*Document passage:*

We have all read numerous versions of basically reshuffled or rehashed
models sharing the following features.
Firstly, the *post hoc ergo propter hoc* fallacy. The positive version
is in effect, "Given that capitalism developed or occurred here, meaning,
the West (Euroarmenia and Japan), with admission slightly higher for
Japanese than others since they're *latecomers* so *consequently look
funny*, that which is now West had *preconditions* for capitalism, such
as Feudalism. The modification of the Weberian-Parsonian explication of
the *preconditions* thesis to fit Japan was accomplished by the infamous
Marion J. Levy, whose nonsense was regurgitated whole, for fifty or more
pages, by Fernand Braudel in Volume Three of Capitalism and Civilization.
The negative version, which symmetry-fetishists such as Max Weber and
Latinists for whom the *filioque* clause (the Double Procession of the
Holy Spirit) is meaningful may develop *pari passu* with the positive,
holds that where "pristine capitalism" did not originate *could not ever*
have developed capitalism, for reasons which the author will tell you
with, if anything, even greater enthusiasm than those adduced for its
positive-version *preconditions*. This is due to the author's intense
conviction that the Failure to develop capitalism is indicative of
*essential* Inferiority of the Failures to the Successes. The psychotic
tendencies (often more than merely that) of Max Weber were elicited by
his fixation upon Rationality, allegedly related to his abstinence from
sexual intercourse except for one occasion, with Marianne Weber's best
friend. Consider that he attempted a book arguing the Rationality of
"Western music" compared to the Other.
The foregoing vicious smear is necessary in light of the pervasiveness
of Weberian influence. Mark Elvin, Patterns of the Chinese Past, Stanford,
1973, argues that the Mediaeval Chinese city was unsuitable for capitalist
development in that there was *no civic consciousness* in which case,
why did each city have its own City God?. Relatedly, there was *no political
separation* between city and countryside, as in Europe. There is no effort
to explain why sharp political-jurisdictional demarcations promote capitalist
development. Consider that among the first acts of the French Revolution, by
mob action in many places even prior to legislation, was precisely the
destruction of such boundaries as relics of "feudalism," the latter a coinage
of that moment. It should rather be argued that, in Western Europe, the
inhabitants of towns persevered *despite* having to endure encapsulation
either for local supremacy in context of the wider rural-based feudal
polity; or more often as confinement by territorial lords facilitating
the mulcting of inhabitants within.

*Supplied data:*
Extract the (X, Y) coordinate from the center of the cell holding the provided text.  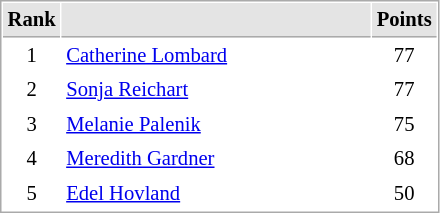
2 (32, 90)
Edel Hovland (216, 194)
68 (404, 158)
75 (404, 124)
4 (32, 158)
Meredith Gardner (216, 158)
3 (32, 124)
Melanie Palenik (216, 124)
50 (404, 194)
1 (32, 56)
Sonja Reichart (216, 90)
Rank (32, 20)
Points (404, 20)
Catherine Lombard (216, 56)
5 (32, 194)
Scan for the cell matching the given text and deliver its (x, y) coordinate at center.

* * *

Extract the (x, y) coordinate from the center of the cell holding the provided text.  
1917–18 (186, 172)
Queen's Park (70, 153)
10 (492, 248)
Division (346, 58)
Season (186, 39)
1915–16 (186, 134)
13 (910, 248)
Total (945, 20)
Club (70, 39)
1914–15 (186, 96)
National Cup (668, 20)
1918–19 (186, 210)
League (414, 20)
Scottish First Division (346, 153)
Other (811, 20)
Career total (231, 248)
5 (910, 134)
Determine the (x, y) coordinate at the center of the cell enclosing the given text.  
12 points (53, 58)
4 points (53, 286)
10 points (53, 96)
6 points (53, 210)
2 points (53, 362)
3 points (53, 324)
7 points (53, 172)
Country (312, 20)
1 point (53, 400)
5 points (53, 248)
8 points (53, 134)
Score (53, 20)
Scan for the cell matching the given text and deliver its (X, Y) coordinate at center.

*Short problem 1:* Do these statements agree with the capitalism passage? For each, answer yes or no and quote the deciding words of the passage. (a) Braudel repeated Levy's material in Volume Three of Capitalism and Civilization. (b) Mark Elvin's Patterns of the Chinese Past was published in 1983. (c) Elvin explains why sharp political-jurisdictional demarcations promote capitalist development.
*Short problem 2:* Transcribe the capitalism passage starting at "We have all" and ending at "Capitalism and Civilization.".
*Short problem 3:* Write the next part of the capitalism passage, picking up after its last sentence.
The records are separate material and have no connection to the capitalism passage.

*Answer 1:*
(a) Yes: "whose nonsense was regurgitated whole, for fifty or more pages, by Fernand Braudel in Volume Three of Capitalism and Civilization"
(b) No: "Mark Elvin, Patterns of the Chinese Past, Stanford, 1973"
(c) No: "There is no effort to explain why sharp political-jurisdictional demarcations promote capitalist development."

*Answer 2:*
We have all read numerous versions of basically reshuffled or rehashed
models sharing the following features.
Firstly, the *post hoc ergo propter hoc* fallacy. The positive version
is in effect, "Given that capitalism developed or occurred here, meaning,
the West (Euroarmenia and Japan), with admission slightly higher for
Japanese than others since they're *latecomers* so *consequently look
funny*, that which is now West had *preconditions* for capitalism, such
as Feudalism. The modification of the Weberian-Parsonian explication of
the *preconditions* thesis to fit Japan was accomplished by the infamous
Marion J. Levy, whose nonsense was regurgitated whole, for fifty or more
pages, by Fernand Braudel in Volume Three of Capitalism and Civilization.

*Answer 3:*
Consider the recent study by Ann Wroe, A Fool and His Money: Life in a
Divided Town in Fourteenth-Century France, 1995, of Rodez, Languedoc, during
the Hundred Years War and, yes, the Bubonic Plague. It was divided by a
walled frontier *within*. The City proper was ruled by the Bishop, whose
regime bled it white for the Cathedral, a "sinkhole for money" begun in the
late thirteenth century and more or less completed two hundred years later.
The Bourg, on the other side of the internal wall, was taxed till it screamed
by Count Jean I of Armagnac, shakily allied to Charles V of France against
Edward the Black Prince, ruler of Aquitaine. Nowhere is to be seen Weber's
Noble Savage Capitalists, bound by *conjuratio* against the Baddies Outside.
The less history you know, the more plausible the full-blown Weberian
hypothesis looks. Not surprisingly, it was taken to its logical conclusion
by the anthropologist Marvin Harris, who for many years styled himself
"cultural materialism." Harris wrote, quite baldly, that feudalism was
progressive, in human history, because it made possible the city states,
which made possible capitalism, which made possible Western Civilization.
Because Harris considers himself a Marxist, and Marx, in historical
sociology, was a Weberian *avant le lettre*. Do not let the Mode of
Production gibberish fool you.
Perry Anderson, who knows considerably more history than Marvin Harris,
and argued E.P. Thompson to death with Marxist theory besides, wrote much
the same idea in Passages From Antiquity to Feudalism, 1973. In Lineages
of the Absolute State, 1974, he characterized absolute monarchies in early
modern Europe as consodlitated or congealed expressions of feudal
aristocracies in an epoch when capitalists per se were immature. Nowhere
does he suspect that aristocracies were *politico-military specialists*
of capitalist societies, howbeit with *funny costumes and powdered wigs*.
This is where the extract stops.